Wednesday, April 1, 2026

Some good news for a change: real retail sales rebounded in Febuary

 

 - by New Deal democrat


After all these months, we are still feeling the effects of the government shutdown last fall.  Normally construction spending is released on the first day of the month for the second previous month - in today’s case, that would be for February. But half a year after the shutdown began, February and March construction spending are both scheduled to be released on May 7. As I’ve said a number of times already, this is simply not the way a first world country should operate.

But in today’s case, we at least get a consolation prize in the form of retail sales, one of my favorite broad-economy indicators, for February - about three weeks later than normally scheduled.
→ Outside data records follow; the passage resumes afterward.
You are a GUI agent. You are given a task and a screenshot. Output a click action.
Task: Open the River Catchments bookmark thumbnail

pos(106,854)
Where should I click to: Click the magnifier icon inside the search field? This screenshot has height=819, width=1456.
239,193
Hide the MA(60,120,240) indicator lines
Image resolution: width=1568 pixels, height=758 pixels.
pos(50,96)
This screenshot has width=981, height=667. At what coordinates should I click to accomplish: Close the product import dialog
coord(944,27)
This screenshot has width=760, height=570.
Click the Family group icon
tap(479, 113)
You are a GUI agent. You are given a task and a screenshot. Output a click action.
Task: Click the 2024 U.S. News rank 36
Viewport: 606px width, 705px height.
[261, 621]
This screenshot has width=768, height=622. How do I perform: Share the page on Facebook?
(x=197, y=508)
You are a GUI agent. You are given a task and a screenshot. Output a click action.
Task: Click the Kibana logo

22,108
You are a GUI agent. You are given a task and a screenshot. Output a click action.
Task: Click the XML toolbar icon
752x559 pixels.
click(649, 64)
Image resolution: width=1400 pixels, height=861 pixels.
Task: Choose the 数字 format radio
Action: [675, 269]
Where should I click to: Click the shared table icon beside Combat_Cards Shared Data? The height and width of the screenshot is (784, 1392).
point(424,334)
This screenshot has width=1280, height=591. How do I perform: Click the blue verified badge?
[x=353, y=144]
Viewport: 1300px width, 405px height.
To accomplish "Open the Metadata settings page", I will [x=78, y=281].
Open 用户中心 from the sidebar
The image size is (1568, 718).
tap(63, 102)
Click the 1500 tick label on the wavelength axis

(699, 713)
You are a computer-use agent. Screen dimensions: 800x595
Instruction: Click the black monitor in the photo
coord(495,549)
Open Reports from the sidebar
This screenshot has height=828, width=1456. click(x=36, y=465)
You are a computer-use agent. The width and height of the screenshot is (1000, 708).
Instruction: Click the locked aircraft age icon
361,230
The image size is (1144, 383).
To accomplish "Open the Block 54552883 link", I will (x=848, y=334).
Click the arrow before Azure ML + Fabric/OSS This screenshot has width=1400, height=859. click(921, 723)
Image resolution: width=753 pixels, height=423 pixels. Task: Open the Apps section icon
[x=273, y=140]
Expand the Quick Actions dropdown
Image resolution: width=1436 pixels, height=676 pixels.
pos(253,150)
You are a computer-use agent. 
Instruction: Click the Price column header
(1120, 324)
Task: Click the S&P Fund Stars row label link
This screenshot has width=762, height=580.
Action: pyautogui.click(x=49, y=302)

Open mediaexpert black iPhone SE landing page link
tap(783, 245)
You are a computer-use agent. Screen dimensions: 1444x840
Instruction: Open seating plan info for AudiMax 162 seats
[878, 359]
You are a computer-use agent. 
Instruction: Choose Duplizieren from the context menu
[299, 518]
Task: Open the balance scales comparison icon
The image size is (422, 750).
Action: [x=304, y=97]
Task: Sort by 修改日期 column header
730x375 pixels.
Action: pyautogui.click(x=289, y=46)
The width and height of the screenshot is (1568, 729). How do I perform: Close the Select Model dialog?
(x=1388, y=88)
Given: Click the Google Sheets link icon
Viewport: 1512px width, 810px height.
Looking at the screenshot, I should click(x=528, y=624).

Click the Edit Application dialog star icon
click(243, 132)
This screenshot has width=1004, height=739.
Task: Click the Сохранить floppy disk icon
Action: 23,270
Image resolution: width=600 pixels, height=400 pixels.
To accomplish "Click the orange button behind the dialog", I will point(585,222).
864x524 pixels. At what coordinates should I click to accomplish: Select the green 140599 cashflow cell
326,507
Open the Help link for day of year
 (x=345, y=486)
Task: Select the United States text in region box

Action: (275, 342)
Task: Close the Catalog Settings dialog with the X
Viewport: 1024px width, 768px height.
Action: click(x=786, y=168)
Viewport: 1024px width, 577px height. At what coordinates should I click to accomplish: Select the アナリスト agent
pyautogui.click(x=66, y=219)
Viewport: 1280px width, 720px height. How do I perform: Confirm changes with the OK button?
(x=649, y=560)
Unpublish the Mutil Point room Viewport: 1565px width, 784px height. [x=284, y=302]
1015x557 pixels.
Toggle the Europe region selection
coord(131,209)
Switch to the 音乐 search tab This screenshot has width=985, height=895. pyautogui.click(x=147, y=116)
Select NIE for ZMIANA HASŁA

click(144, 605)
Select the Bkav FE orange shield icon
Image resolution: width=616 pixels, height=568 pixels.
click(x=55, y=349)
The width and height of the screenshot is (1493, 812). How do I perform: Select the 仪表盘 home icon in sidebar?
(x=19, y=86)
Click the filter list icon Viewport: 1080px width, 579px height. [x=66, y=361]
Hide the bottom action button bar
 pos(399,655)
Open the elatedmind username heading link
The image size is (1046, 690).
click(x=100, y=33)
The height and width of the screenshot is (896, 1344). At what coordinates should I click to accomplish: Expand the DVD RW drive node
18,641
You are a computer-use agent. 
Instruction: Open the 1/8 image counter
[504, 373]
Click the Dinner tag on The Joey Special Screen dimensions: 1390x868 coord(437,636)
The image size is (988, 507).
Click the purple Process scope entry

And for a change compared with most recent data, it was good news.

Nominally, retail sales rose 0.6% in February. After taking the monthly 0.3% increase in consumer prices into account, real sales up 0.3%. The below graph also shows the similar but more comprehensive measure of real personal spending on goods (gold, right scale):


Even so, real retail sales remain -0.4% below their peak last August, and indeed below most of their levels from last year. Further, if you believe, as I do, that the shutdown shelter kludge removed about 0.2% from consumer inflation during the September-November period, then the comparison becomes similarly worse. 

February’s good number also means that on a YoY% basis, after a one month flirtation with trending negative, real retail sales have rebounded to +1.3%:


Since consumption leads employment, this is also good news for the latter in the next few months, after deteriorating through most of 2025. Here is the update of YoY real sales and real personal spending on goods (/2 for scale) together with employment (red):



But most likely the deterioration in spending last year has not been fully absorbed by employment yet. This morning ADP reported that private payrolls only grew by 18,000 in March. We’ll find out on Friday if a similarly poor number is true in the official jobs report.